[RECORDED INFORMATION]:
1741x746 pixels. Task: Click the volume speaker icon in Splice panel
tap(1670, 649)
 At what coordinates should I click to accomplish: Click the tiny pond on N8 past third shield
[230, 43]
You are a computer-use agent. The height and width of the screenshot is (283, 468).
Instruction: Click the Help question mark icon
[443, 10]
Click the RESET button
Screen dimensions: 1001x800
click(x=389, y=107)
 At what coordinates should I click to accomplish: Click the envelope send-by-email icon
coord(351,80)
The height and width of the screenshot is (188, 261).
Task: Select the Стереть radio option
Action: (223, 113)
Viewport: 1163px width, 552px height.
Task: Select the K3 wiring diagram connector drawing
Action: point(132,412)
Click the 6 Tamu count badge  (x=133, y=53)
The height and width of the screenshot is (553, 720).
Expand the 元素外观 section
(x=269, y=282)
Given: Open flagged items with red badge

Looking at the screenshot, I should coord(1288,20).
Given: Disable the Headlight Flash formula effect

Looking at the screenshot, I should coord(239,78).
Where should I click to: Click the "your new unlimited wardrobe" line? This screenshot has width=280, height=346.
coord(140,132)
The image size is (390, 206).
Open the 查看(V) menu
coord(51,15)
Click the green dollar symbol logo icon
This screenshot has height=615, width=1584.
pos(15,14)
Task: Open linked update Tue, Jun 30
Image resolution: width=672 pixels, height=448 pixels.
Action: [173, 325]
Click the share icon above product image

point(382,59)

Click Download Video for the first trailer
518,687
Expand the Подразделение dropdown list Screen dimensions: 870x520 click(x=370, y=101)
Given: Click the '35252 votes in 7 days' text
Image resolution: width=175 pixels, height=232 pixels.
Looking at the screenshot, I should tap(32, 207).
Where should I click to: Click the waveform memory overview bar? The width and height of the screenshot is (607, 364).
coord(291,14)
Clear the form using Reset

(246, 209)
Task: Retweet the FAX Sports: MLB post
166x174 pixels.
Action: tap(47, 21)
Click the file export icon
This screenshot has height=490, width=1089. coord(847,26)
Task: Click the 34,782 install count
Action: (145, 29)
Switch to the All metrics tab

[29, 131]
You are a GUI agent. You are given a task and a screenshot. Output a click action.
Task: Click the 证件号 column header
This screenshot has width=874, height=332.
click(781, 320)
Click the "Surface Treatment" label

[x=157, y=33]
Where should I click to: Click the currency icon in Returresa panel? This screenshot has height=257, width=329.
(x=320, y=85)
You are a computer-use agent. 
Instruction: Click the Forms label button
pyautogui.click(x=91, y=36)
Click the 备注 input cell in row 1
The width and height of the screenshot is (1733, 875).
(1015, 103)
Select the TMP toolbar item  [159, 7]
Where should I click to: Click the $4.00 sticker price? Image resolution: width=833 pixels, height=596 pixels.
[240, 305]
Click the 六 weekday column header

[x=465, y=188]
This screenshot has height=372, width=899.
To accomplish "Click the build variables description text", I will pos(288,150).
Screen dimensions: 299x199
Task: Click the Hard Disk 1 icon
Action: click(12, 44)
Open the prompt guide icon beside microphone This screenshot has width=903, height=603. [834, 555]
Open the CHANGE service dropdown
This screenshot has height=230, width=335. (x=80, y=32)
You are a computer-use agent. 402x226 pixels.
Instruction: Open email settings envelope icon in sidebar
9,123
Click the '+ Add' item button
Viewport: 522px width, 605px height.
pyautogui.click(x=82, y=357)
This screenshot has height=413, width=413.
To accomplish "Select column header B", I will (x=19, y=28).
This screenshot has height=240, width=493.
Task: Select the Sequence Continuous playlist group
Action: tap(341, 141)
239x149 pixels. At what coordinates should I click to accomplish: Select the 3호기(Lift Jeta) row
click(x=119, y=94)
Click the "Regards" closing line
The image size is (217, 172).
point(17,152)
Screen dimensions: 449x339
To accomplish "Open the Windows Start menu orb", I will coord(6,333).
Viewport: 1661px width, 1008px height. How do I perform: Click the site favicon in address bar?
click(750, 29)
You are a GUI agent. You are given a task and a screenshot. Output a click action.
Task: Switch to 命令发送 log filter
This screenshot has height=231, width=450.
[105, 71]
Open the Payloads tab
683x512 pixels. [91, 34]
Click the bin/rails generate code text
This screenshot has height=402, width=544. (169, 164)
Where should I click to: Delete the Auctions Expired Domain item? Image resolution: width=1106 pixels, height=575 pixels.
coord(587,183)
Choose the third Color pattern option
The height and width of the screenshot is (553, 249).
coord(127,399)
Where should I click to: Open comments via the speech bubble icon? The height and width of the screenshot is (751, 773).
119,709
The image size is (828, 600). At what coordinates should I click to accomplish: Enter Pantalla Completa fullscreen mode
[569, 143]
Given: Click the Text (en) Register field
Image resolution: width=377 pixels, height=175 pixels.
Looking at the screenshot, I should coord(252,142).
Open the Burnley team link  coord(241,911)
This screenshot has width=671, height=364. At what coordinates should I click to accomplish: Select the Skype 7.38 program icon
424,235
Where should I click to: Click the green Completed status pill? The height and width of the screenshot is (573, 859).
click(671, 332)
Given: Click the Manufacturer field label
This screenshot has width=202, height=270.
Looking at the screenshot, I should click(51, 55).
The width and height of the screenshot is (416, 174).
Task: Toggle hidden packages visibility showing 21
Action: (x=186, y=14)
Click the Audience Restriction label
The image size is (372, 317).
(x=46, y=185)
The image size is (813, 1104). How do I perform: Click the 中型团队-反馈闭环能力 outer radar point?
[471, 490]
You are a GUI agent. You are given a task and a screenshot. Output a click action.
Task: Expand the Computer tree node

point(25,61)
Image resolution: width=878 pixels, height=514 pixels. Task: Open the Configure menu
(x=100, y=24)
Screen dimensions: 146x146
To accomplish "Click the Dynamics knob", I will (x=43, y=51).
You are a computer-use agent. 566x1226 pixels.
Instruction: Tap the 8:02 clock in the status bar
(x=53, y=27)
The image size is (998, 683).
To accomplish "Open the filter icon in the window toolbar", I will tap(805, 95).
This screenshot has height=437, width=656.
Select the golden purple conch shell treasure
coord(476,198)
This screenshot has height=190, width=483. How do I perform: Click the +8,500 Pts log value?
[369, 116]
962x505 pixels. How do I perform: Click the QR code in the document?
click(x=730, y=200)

[WHAT THE TASK ASKS]:
What lines of the data contain the string "toolbar"? List them.

[SOLUTION]:
Select the TMP toolbar item  [159, 7]
To accomplish "Open the filter icon in the window toolbar", I will tap(805, 95).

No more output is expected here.